The British government was not prepared to support Bowring's proposal or deal with the anomaly noted by Ormsby-Gore. Instead, legislation passed in Nyasaland in 1928, the Natives on Private Estates Ordinance 1928, provided that each African resident in an estate was entitled to a hut site and a plot of cultivable land, in return for which they had either to work for the landowner for wages or in lieu of rent, or to grow economic crops to give the owner in lieu of rent. This measure failed in practice as it did not provide a permanent solution satisfactory either to estate owners or tenants, particularly during the worldwide economic depression of the early 1930s. The 1938 Bell Report noted that many estate owners had little need of tenants’ labour and could not pay them wages or purchase the crops they produced.
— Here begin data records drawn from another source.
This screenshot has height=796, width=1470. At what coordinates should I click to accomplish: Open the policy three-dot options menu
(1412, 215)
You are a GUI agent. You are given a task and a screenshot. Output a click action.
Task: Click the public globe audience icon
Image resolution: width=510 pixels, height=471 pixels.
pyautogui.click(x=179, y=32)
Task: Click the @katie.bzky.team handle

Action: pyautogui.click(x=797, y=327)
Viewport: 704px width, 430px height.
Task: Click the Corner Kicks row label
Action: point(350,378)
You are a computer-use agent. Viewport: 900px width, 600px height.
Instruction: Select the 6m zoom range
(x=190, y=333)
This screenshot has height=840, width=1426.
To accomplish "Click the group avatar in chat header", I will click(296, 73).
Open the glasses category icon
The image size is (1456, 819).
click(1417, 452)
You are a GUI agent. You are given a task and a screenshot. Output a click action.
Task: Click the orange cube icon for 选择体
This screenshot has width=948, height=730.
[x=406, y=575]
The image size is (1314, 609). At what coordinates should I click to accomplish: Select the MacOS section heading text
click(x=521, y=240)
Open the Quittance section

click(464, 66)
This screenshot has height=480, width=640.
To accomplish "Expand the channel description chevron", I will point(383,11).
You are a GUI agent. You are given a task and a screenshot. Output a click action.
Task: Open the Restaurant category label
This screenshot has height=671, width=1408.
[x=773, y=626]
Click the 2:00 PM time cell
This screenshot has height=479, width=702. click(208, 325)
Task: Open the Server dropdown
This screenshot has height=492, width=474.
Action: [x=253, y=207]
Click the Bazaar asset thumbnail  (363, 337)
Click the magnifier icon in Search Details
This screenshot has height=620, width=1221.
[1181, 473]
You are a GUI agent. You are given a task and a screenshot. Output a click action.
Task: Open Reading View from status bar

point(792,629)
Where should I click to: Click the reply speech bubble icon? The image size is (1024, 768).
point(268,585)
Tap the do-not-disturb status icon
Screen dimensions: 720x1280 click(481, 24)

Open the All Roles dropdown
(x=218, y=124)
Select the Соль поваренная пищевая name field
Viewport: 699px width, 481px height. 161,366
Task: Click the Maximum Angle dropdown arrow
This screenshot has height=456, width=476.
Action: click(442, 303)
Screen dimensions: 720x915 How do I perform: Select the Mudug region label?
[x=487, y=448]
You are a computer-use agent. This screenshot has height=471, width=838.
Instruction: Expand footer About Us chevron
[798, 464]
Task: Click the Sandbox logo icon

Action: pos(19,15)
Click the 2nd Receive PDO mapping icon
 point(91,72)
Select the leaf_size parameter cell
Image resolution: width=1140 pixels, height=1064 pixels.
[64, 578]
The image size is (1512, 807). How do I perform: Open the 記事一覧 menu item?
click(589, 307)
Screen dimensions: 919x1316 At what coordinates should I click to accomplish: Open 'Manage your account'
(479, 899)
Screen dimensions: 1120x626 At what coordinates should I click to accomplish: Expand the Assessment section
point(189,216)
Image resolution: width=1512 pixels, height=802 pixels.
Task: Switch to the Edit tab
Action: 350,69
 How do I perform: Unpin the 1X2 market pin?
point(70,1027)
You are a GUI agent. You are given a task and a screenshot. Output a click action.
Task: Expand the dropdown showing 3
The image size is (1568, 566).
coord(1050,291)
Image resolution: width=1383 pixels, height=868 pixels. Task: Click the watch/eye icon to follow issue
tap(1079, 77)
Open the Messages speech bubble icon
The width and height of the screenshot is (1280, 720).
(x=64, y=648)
Some of these tenants were obliged to find work outside their estate to pay their rents in cash.

During the Second World War and after, the Nyasaland government faced increasing African opposition. Many grievances came from the tenants on European-owned estates who increasingly resented the imposition of thangata, originally a form of labour rent but now often a form of sharecropping. Not only was thangata itself hated, but several estate managers increased tensions by denying the sons-in-law of existing tenants the right to settle in accordance with former practice, delaying payment of wages, demanding that tenants grow cash crops rather than food or by large-scale evictions. Smallholders living on Native Trust Land often suffered overcrowding, made worse by new methods of cultivation and soil conservation advocated by the colonial Agricultural Department and the eviction of former estate tenants. African smallholders widely opposed the imposition of rules designed to limit soil erosion which involved them in considerable extra labour, so the department decided to use compulsion to enforce these rules.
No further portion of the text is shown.